Many retirement homes were subjected to high measures of quarantine, with family members not able to visit or have contact with loved ones for weeks to months at a time. This brought into question; what rights do residents have in retirement homes? Were those rights violated during the quarantine?
“Every individual has rights that must be protected and honored.” Bianca Castro said.” Residents have the right to food, assistance, daily hygiene help, and overall care promised by the nursing home reform act.”
Castro is the Long-Term Care Ombudsman at the California Department of Aging. She was also the advocacy director for AARP of California from 2013 to 2021.
Castro notes that last year alone, she heard more than 40,000 complaints from elderly residents and their families about the treatment they received from retirement home workers. She says many calls were about unauthorized discharges, lack of medical support, and communication issues between workers and families, which led to residents’ families being unable to visit or missing visiting hours and days.

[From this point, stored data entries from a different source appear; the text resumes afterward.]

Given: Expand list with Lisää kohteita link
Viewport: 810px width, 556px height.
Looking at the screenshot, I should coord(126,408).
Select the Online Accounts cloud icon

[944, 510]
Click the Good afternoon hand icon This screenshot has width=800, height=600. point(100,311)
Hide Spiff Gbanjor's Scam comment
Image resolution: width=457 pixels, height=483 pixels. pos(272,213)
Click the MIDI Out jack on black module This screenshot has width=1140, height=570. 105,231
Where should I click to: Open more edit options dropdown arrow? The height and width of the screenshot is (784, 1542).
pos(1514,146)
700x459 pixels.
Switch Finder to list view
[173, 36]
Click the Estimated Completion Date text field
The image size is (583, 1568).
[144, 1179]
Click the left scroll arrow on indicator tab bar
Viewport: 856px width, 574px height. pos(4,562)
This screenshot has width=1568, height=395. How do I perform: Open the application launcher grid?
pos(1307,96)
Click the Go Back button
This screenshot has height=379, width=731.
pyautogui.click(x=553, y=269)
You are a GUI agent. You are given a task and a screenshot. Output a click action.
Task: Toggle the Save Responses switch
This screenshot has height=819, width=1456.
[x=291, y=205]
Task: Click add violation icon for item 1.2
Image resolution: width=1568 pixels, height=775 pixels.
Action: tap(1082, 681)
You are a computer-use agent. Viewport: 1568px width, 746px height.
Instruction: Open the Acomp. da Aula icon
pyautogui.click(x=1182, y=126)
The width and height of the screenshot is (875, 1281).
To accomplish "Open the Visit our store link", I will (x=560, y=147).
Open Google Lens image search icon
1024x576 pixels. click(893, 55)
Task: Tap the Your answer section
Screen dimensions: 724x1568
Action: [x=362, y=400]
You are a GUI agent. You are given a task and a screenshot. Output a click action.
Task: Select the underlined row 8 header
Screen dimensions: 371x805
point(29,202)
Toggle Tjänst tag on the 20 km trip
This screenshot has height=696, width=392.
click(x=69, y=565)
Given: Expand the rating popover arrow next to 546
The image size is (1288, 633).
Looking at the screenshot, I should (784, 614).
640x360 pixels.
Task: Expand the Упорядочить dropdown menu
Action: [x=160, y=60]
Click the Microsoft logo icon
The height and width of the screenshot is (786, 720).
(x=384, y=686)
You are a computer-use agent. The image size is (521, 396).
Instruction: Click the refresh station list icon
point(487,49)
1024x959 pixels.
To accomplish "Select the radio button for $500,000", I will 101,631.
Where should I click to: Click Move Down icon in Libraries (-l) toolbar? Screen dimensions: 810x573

Castro noted that the easiest way for a solution to be found is for the resident to know what the outcome of a solution will look like. She added that they can only intervene when the residents permit them to step in.
Hagar Dickman, another advocacy worker, agreed that resident’s rights and well-being need to be a priority and highlighted that all residents should know of the Nursing Home Reform Act (NHRA), which sets the federal quality standards for nursing homes. Nursing homes are obligated to meet these standards if they receive Medicare or Medicaid. The purpose of this act is to ensure that seniors in nursing homes receive high-quality care by protecting them from physical, emotional, and social abuse and neglect.
Dickman joined the Justice in Aging’s Health Care team in 2022 and is based in the Oakland office. Her work aims to achieve equity in California’s In-Home Support and Home and Community Based Services for low-income older adults.
“We always consider how effective these rights are and how we can improve them as it is well documented of the racial disparities and the quality of care in nursing homes for Black Americans. Black Americans are three times more likely to reside at poor-performing nursing homes than White Americans,” Dickman said.
“The severe consequences of these disparities were highlighted during the pandemic as residents of color were killed at a higher rate. As an advocate, we have a robust outlook on nursing homes practicing the appropriate caregiving that is promised to residents.” Dickman added.